There are no data for patients with MCI.

AD

Placebo-controlled trials

Data from three RCTs (one multiple dose study {Arai 2014}, one phase 2, dose-finding study, {Dodel 2013}, and one phase 3 study {NCT00818662}) were available for analysis. See a synopsis of results on Table 4.

In Arai 2014, the proportion of participants who experienced any AEs was similar in IVIG and placebo group: 10/12 (83%) and 4/4 (100%), respectively. A total of 33 treatment-emergent AEs occurred, 26 in IVIG group and 7 in placebo group. Most AEs in the IVIG group were mild or moderate. No deaths occurred in this trial. The most common AEs in the IVIG group were nasopharyngitis (16.7%, three events in two subjects),  injection-site swelling and erythema (16.7%, two events in two subjects). In the placebo group, the incidence of nasopharyngitis was reported to be 25.0% (one event in one subject), and no events of injection-site swelling or erythema occurred. The incidence of any AE did not significantly differ between the IVIG group and the placebo group or between the IVIG 0.2 g/kg and IVIG 0.4 g/kg groups.

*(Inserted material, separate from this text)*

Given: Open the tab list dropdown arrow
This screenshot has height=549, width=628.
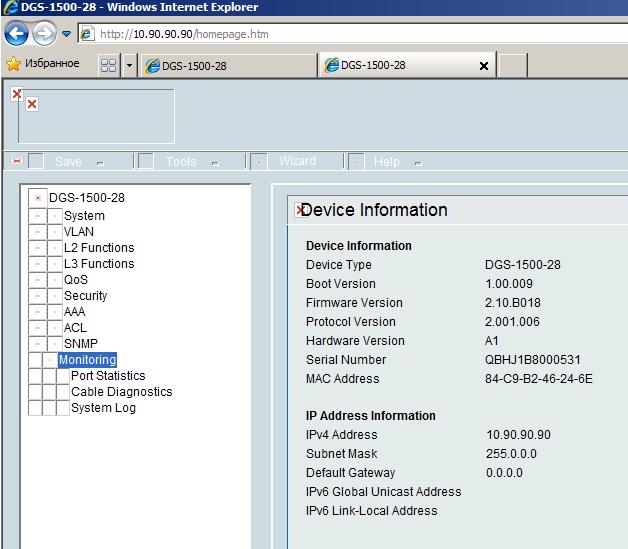Looking at the screenshot, I should 129,66.
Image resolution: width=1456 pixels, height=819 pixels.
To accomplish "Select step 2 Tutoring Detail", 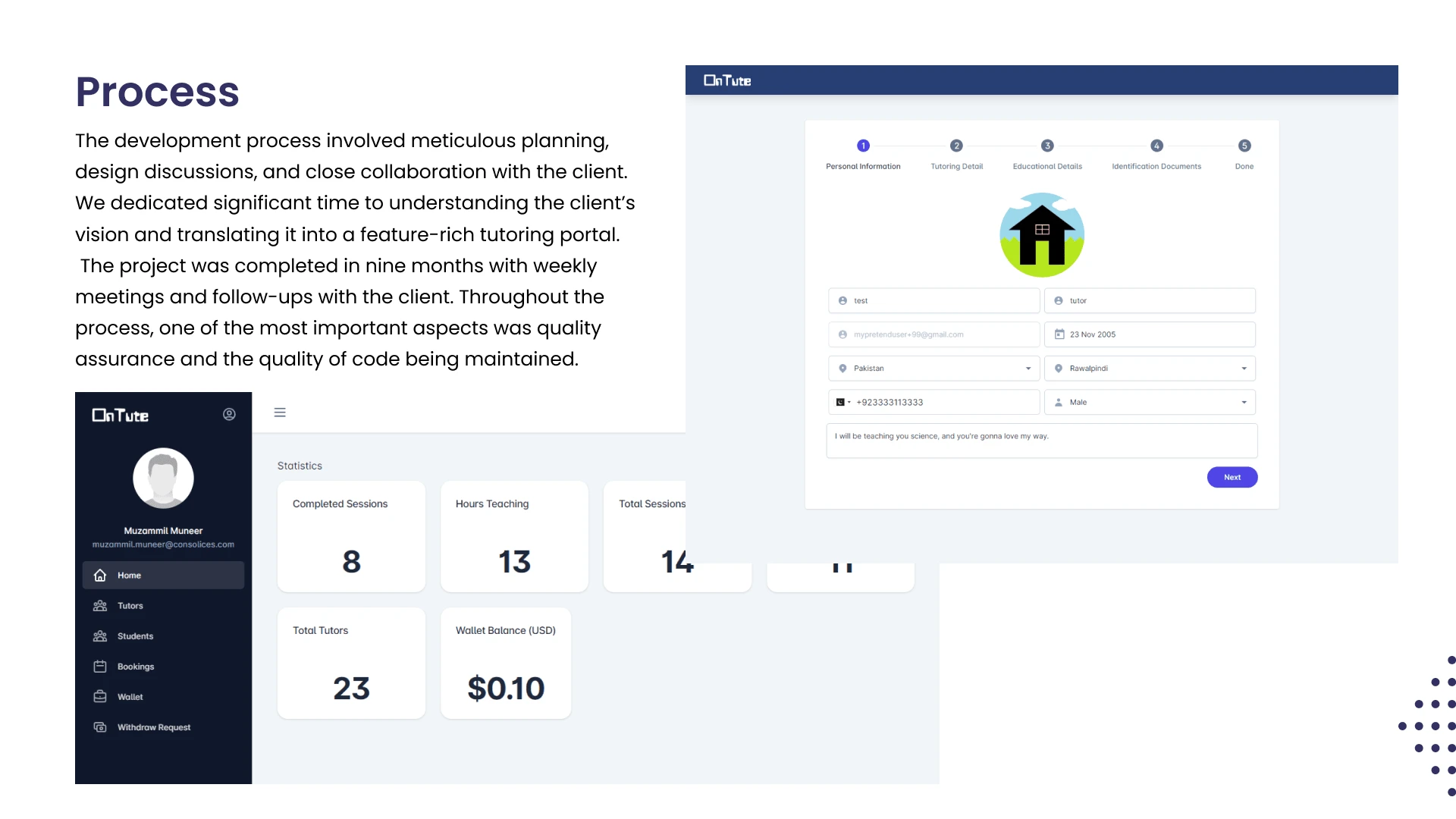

Four SAEs were observed in three patients: one event (cataract) in the IVIG 0.2 g/kg group, and three events (patella fracture, radius fracture, and pneumonia) in two subjects in the placebo group. All these SAE were classified by the investigator as being unrelated to the study drug. There were no significant differences between the IVIG groups and the placebo group or between the IVIG 0.2 g/kg and IVIG 0.4 g/kg groups. The incidence of adverse drug reactions occurring in the IVIG group was 33.3% (nine events in four subjects) and 0 in the placebo group. However only one event (rash on the extremity and the trunk with mild elevations in aspartate amino transferase, alanine amino transferase, and lactose dehydrogenase) in one patient was considered ‘possibly associated’ to IVIG treatment. This patient was the only one that missed one infusion of the study drug because of that event. The other eight events (one event each for sinusitis, oral herpes, decreased neutrophil count, white blood cell count decreased, decreased neutrophil percentage, monocyte percentage increase, lymphocyte percentage increase, and erythema) were assessed as ‘unlikely associated’. No microhaemorrhages were registered at MRI in both treatment groups.

The authors of the above mentioned RCT concluded that IVIG treatment is generally safe and well tolerated at doses of 0.2 and 0.4 g/kg in Japanese patients with mild to moderate AD. This small sample size study, with high risk of bias and short duration of treatment, included only 16 patients with control group who received 0.25% human albumin as placebo. Human albumin could induce AEs and SAE.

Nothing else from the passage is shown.